Quality stocks can be defined as companies that offer investors reliability and less risk in times of trouble. They tend to have dependable earnings, high operating margins and the capacity to generate above-average returns on the money invested by management (otherwise knowns as return on capital employed – ROCE).
Given the ongoing uncertainty regarding Brexit, the US/China trade spat and concerns over global growth, one could quite reasonably argue that these kinds of stocks will come into their own in 2019.
Here are three examples that I think could be worth holding for the next year and beyond.
Strong and stable
With its huge portfolio of brands, drinks maker Britvic (LSE: BVIC) is always a company worthy of consideration when the going gets tough. The fact that shares in the Hemel Hempstead-based business have remained relatively stable over the last few months is a testament to this.
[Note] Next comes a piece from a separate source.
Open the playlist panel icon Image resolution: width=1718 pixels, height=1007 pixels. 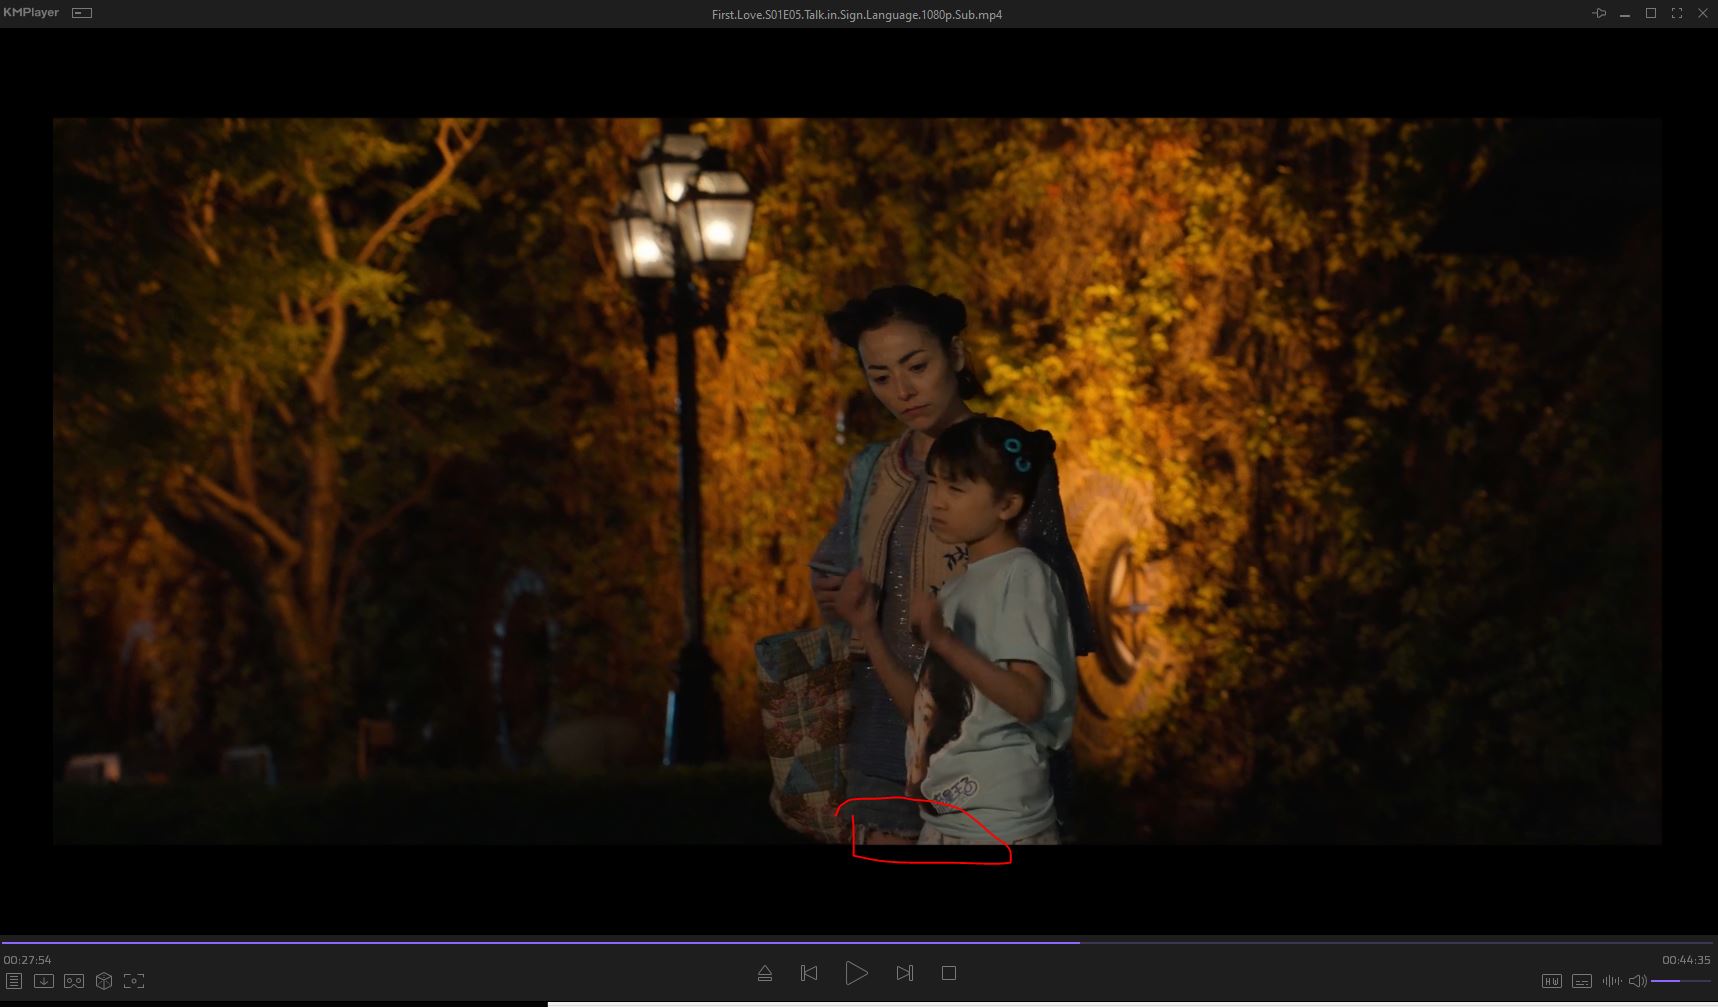[x=14, y=981]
Recent positive trading has no doubt also helped sentiment. Full year numbers, released at the end of November, included a 5.1% rise in revenue to just over £1.5bn and 5.4% increase in adjusted earnings to £206m.
Available for 14 times forecast earnings in the current year, Britvic’s stock looks reasonably priced for the stability the company offers and comes with a 3.6% yield. The latter may look fairly average compared to the payouts on offer at other companies but the fact that the mooted 29.2p per share cash return is covered twice by profits suggests investors shouldn’t fear a cut any time soon.
It may not get pulses racing but global distributor and outsourcer Bunzl (LSE: BNZL) is, in my view, another great stock to hold when things are uncertain. Like Britvic, the FTSE 100 company’s share price has remained relatively stable over the final few months of 2019.
Its latest trading statement — released mid-December — stated that performance has been in line with expectations and that group revenue for the full year is now expected to be up between 8% and 9% at constant currency, thanks to decent organic growth and the impact of Bunzl’s never-ending penchant for acquisitions.
At almost 18 times earnings, the shares are neither screamingly cheap nor ridiculously expensive and come with a 2.2% dividend yield next year based on the current price. The latter won’t make income investors salivate but I think the predictability of the company’s earnings is far more important right now.
I’ll confess to being somewhat sceptical on bowling operator Hollywood Bowl‘s (LSE: BOWL) chances on the stock market, for the simple reason that its business model is fairly easy to copy. So far, however, the small-cap has done rather well. Its stock is up 12% since the start of the year, 39% since listing in 2016 and now changes hands for 16 times earnings.
Full-year results released this month were encouraging, with revenue up 5.8% to £120.5m and pre-tax profit up by 13.4% on the previous year to £23.9m.
While we can’t predict the future with any degree of certainty, it’s also interesting to note management’s belief that our forthcoming EU departure will not have an impact on the underlying performance of the business. The promise of a special dividend of 4.33p per share, on top of the final payment of 4.23p per share, would seem to back this up. That brings the total dividend to 10.59p per share, equating to a trailing yield of 4.6%.